Count every line in the entries that follow where the word "agent" appears, then state only the total.

**Stored items**
# # # #

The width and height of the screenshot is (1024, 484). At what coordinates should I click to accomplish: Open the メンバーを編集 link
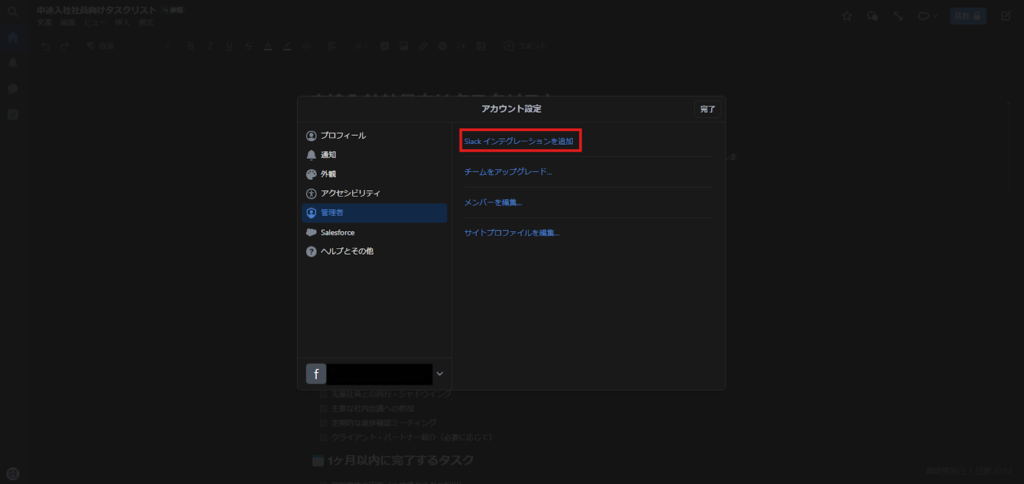pyautogui.click(x=493, y=202)
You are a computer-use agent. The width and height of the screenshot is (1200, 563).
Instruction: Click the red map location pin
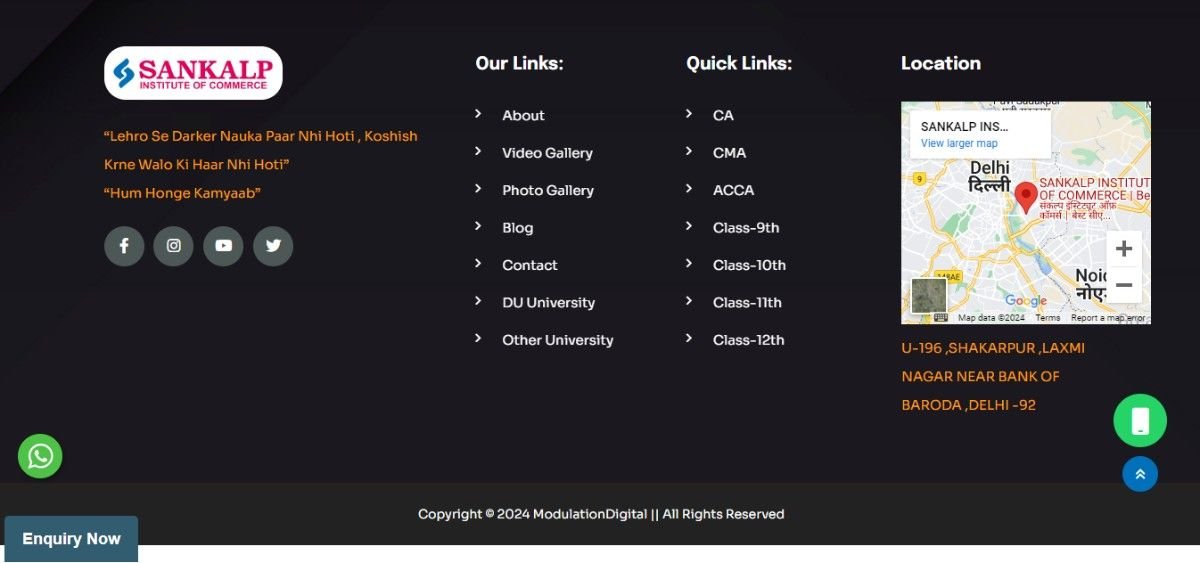click(x=1025, y=197)
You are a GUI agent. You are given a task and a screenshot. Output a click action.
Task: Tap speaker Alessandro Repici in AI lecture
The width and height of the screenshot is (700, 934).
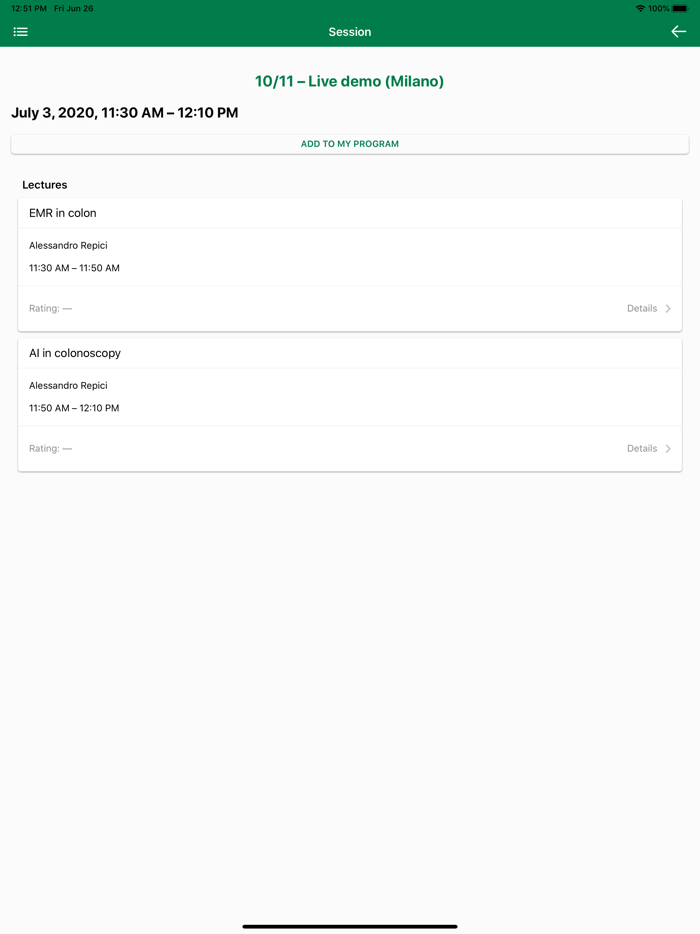click(68, 385)
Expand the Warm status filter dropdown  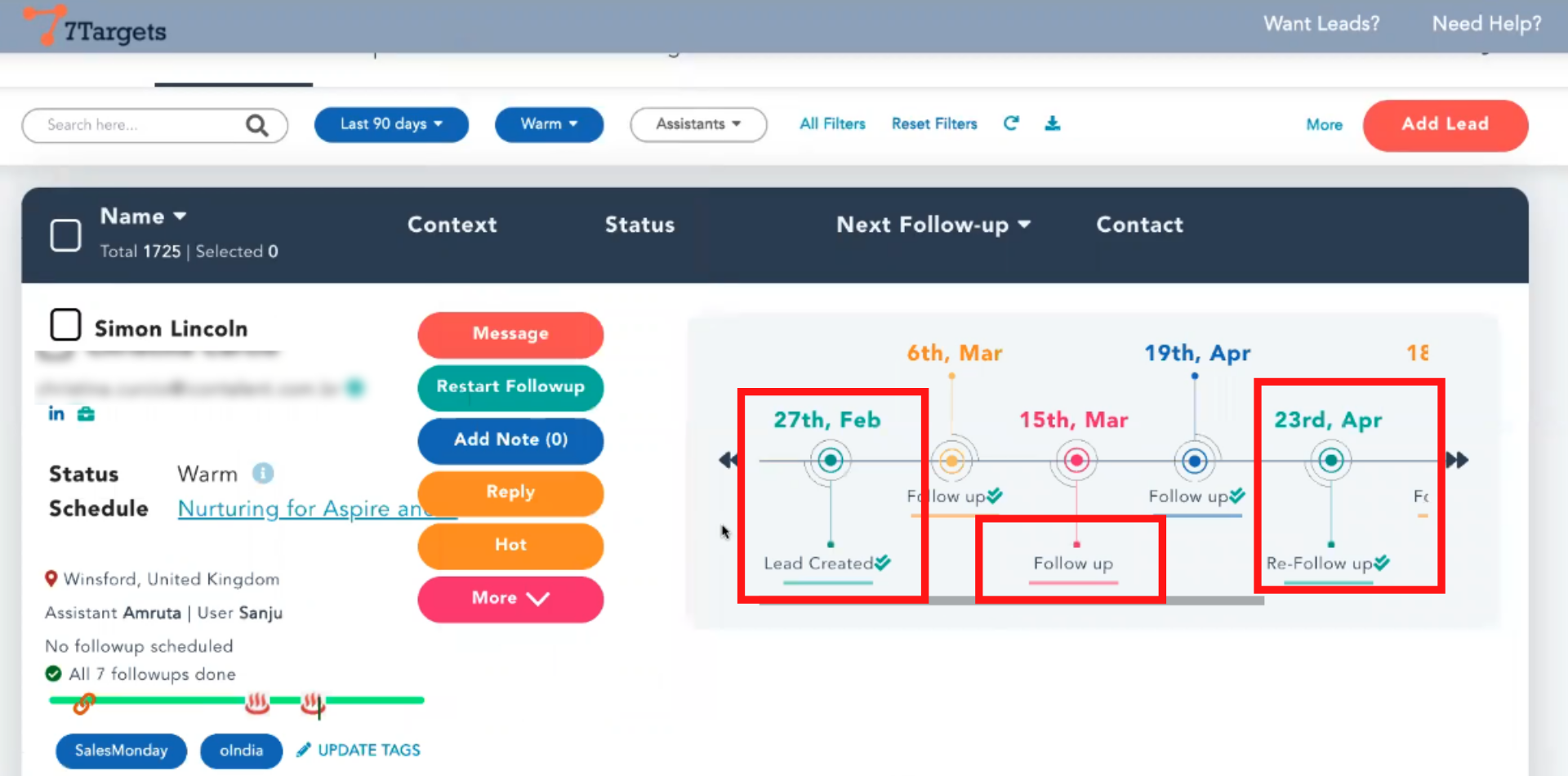coord(549,124)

# # # #

**OUTPUT OF THE EXERCISE**
2